About

Cells need nutrition and energy to growth and divide. Cancer cells have the same needs as normal cells, but use different metabolic programs to proliferate in an uncontrolled manner, which therefore provide vulnerabilities that can serve as therapeutic targets. However, a bottleneck for targeting cancer metabolism is the current lack of precisely kill cancer cells but avoid damage to normal cells.

Tumor is a complicated system which is consists of different cullular (e.g. diverse non-tumor cells) and non-cellular components (e.g. metabolic waste) in and around tumor. Various regulation of gene transcription, translation, and metabolism also occurs in different types of cells. Thus, studying the metabolic behavior of cells at the specific genetic and environmental conditions, and understanding how the metabolism is controlled can help to break through that bottleneck of precisely targeting cancer cells. To achieve these goals, we leverage high-throughput sequencing technologies and bioinformatic approaches to investigate many different aspects of cancer metabolism and the tumor microenvironment. Our long-term goal is to design more effective therapeutic strategies that can prevent cancer metastasis while strength antineoplasmic activity of immune cells infiltrating in tumors.
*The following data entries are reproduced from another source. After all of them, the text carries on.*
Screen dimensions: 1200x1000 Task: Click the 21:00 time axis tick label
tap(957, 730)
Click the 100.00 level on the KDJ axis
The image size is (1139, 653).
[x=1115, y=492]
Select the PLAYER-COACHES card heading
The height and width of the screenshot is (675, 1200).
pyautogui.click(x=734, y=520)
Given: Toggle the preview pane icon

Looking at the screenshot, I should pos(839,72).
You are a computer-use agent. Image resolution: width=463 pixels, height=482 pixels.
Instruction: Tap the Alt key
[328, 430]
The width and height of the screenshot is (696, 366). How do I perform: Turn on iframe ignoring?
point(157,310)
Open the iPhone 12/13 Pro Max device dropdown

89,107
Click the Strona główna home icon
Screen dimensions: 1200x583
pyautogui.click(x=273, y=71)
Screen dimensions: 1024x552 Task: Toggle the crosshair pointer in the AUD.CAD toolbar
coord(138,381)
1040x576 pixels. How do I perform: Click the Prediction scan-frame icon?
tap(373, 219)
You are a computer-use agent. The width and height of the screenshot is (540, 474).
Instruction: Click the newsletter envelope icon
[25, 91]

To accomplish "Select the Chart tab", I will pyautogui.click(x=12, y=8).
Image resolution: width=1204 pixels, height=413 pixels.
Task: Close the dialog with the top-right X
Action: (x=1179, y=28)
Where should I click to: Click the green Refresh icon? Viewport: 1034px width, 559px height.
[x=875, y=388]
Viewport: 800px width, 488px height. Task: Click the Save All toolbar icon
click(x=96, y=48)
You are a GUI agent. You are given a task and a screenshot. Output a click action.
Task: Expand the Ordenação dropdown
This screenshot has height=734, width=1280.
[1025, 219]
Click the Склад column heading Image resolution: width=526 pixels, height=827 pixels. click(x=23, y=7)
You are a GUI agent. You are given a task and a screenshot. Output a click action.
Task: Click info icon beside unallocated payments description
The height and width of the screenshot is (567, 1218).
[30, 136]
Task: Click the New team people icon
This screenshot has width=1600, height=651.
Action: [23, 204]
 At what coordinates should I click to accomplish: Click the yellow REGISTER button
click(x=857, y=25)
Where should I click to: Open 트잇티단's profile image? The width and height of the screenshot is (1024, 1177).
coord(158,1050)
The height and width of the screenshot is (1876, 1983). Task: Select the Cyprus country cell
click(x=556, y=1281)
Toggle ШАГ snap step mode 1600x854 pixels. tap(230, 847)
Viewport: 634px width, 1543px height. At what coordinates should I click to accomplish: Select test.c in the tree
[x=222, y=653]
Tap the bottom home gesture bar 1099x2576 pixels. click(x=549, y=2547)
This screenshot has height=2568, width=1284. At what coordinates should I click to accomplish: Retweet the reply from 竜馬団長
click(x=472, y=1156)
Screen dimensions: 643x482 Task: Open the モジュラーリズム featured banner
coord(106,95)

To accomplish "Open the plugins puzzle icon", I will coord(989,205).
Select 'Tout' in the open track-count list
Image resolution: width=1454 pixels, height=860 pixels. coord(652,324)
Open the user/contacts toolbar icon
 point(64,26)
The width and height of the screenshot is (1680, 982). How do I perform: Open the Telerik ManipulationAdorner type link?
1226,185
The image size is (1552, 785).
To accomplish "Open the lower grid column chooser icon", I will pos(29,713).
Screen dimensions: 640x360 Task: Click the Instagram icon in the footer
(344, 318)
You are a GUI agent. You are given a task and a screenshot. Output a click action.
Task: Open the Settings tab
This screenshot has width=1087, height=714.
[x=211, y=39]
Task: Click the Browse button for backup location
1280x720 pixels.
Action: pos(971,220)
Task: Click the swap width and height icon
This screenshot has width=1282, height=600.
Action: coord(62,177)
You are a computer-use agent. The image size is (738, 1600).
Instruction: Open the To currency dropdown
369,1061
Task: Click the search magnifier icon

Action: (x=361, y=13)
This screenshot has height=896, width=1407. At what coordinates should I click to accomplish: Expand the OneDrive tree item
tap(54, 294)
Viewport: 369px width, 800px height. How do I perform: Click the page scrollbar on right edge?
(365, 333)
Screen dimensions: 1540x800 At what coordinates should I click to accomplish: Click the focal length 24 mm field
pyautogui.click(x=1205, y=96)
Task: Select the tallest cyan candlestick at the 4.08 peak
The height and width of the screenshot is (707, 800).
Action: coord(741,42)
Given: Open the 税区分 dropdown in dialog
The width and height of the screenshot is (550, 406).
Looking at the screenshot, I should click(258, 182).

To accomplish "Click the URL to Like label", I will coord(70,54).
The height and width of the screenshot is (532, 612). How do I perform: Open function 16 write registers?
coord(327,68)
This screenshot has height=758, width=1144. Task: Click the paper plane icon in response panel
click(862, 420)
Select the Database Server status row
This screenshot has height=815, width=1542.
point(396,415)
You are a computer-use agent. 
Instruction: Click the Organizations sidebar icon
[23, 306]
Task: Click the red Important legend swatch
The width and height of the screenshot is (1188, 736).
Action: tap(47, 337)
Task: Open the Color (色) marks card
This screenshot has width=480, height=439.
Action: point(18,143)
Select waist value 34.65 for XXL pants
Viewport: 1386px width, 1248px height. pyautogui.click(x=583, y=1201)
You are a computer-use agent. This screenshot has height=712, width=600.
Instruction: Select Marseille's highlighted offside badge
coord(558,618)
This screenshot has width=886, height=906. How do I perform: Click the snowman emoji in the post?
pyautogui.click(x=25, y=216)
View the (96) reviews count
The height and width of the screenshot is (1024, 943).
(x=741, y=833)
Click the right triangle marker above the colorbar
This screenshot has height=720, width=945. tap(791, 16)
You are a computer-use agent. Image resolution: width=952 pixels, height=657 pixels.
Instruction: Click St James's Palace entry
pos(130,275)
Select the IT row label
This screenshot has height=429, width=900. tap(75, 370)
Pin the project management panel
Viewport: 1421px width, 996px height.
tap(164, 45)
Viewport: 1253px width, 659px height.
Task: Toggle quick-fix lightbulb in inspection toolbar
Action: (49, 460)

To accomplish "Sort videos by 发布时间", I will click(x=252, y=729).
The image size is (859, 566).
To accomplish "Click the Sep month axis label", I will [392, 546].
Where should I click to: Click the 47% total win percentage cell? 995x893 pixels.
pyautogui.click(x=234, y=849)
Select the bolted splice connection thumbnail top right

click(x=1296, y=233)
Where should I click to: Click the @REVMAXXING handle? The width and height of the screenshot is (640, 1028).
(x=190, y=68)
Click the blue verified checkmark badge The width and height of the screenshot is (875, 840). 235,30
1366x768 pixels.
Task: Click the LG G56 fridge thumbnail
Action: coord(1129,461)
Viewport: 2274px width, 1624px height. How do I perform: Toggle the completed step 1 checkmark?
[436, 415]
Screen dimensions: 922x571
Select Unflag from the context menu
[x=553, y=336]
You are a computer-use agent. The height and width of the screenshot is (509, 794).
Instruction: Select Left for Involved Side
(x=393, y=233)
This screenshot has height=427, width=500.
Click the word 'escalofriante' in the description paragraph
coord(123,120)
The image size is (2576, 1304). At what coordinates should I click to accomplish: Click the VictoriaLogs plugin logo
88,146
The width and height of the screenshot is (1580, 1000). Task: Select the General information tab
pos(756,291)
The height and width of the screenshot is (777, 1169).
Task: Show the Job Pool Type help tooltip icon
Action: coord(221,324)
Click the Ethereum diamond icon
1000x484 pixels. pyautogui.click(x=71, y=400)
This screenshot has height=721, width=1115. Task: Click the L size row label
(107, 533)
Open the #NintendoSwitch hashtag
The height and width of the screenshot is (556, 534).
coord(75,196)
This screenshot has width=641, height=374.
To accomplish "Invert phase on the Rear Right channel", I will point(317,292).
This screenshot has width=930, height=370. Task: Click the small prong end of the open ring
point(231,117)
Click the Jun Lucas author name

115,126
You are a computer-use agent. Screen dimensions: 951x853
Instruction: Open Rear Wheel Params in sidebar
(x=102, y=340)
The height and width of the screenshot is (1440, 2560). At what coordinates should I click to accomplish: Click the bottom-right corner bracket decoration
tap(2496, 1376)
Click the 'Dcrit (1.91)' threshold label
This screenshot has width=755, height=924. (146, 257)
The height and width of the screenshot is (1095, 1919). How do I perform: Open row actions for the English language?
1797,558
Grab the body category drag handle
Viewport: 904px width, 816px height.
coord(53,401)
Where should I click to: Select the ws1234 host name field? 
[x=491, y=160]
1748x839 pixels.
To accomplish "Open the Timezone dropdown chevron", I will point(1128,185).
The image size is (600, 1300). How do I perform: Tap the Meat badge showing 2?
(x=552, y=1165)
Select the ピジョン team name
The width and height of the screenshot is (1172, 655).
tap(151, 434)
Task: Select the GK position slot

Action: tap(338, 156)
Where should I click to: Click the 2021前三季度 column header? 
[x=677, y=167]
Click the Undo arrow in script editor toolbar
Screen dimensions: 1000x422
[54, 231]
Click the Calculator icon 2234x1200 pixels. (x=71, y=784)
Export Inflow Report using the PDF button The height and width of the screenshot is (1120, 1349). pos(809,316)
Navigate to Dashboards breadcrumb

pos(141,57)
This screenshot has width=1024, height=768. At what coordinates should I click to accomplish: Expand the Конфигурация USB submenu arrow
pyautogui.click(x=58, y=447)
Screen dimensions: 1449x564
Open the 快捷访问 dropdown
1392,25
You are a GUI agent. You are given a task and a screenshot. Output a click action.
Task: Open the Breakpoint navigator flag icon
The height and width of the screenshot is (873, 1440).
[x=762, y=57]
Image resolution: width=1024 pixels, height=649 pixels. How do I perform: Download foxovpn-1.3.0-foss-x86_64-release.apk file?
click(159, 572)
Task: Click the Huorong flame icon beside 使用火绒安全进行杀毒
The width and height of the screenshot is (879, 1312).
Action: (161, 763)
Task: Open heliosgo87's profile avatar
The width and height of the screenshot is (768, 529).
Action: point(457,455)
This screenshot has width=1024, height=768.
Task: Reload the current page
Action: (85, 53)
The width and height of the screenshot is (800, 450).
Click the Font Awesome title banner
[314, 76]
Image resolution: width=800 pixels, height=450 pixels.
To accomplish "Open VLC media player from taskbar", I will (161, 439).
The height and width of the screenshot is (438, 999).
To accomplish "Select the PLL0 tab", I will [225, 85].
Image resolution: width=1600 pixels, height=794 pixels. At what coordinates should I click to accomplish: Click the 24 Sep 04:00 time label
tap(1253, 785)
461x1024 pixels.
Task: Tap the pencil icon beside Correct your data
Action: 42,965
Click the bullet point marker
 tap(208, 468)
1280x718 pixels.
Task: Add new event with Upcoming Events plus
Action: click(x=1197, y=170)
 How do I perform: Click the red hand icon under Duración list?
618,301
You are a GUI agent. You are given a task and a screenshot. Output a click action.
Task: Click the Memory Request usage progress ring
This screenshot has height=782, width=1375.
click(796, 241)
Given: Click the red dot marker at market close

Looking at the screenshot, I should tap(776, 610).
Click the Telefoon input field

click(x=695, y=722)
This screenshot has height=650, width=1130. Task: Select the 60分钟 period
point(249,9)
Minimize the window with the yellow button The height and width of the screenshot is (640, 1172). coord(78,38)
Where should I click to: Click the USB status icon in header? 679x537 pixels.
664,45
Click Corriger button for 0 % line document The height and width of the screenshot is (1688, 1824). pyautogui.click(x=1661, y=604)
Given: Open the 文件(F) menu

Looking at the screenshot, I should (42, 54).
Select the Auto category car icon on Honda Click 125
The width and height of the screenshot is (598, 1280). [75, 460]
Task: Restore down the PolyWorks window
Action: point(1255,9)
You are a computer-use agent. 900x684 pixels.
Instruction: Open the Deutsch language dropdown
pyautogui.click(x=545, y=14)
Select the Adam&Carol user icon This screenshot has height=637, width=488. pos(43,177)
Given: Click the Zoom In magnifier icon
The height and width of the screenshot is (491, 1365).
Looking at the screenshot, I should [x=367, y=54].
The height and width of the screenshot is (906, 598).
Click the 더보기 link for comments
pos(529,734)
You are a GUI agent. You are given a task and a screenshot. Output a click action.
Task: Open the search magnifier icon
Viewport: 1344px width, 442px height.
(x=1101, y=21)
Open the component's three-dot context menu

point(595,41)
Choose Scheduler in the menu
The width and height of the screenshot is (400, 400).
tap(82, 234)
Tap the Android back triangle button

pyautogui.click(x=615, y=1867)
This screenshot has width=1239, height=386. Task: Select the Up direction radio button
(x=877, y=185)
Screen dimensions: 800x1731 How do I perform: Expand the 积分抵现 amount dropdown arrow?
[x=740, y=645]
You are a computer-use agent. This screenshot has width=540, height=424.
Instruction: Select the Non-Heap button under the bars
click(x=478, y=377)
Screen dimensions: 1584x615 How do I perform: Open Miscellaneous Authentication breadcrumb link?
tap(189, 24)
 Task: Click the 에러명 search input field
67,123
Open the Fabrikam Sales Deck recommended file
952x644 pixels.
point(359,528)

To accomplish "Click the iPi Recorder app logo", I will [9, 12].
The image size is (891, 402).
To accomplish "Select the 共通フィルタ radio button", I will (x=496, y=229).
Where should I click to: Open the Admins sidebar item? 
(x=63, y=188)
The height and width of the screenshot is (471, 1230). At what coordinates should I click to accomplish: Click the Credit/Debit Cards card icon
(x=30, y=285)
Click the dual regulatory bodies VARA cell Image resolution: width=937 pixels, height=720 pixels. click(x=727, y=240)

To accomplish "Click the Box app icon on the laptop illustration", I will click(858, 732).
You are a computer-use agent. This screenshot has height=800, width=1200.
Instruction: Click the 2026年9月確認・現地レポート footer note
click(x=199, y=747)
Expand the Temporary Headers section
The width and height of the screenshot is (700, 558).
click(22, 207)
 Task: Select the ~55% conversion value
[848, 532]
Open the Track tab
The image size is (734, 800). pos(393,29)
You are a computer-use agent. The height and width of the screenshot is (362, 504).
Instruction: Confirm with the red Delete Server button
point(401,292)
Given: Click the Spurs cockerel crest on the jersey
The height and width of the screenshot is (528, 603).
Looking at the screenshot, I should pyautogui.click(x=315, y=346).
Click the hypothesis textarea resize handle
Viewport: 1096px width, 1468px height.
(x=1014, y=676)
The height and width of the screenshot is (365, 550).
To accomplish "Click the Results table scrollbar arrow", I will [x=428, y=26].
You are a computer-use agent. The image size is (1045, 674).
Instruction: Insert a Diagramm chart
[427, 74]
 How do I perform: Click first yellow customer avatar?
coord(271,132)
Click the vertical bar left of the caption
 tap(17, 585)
Our group include both computational and experimental platforms. The computational studies includes: (1) biomedical data mining (2) studying dynamic genetic and metabolic regulations at different levels and scales. Recently, we are focusing on applying single cell sequencing technologies to study TME and developping information entropy-based models to elucidate the dynamics of regulatory networks driving metabolic reprogramming and immune parameters in the tumor microenviroment. Our experimental work includes: single-cell RNA sequencing, spatial transcriptomics and metabolomics, cell culture, and tumor mouse modelling.